-------- DATASET ROWS --------
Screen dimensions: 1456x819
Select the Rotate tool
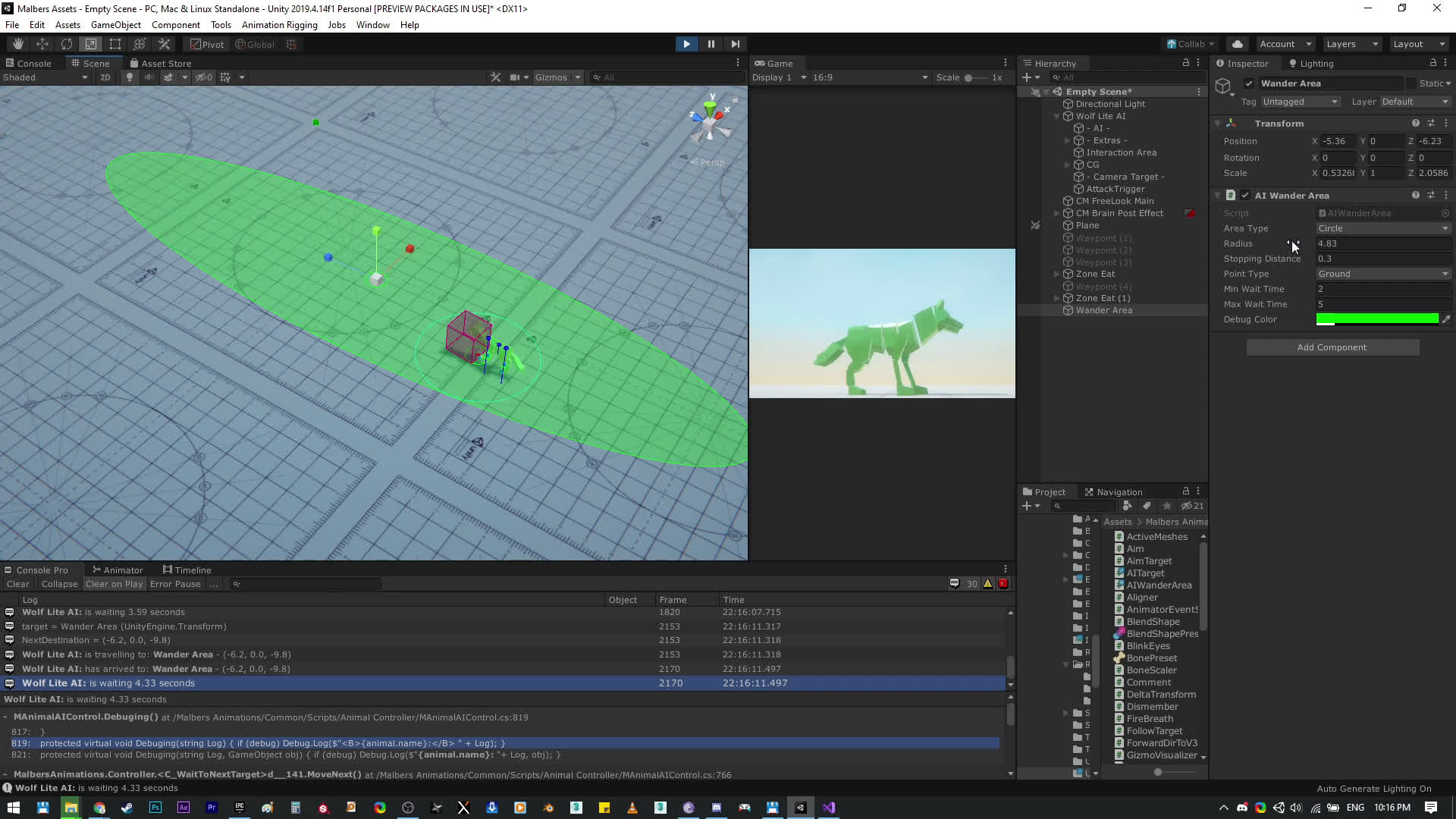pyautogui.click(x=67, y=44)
--------
-------- DATASET ROWS --------
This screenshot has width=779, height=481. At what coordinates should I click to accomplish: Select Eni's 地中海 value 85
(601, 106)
--------
TASK PROMPT:
Reproduce the lines from the one containing "Screen dimensions: 1456x819" up to and including the one containing "pyautogui.click(x=67, y=44)". Omit the pictures.

RESPONSE:
Screen dimensions: 1456x819
Select the Rotate tool
pyautogui.click(x=67, y=44)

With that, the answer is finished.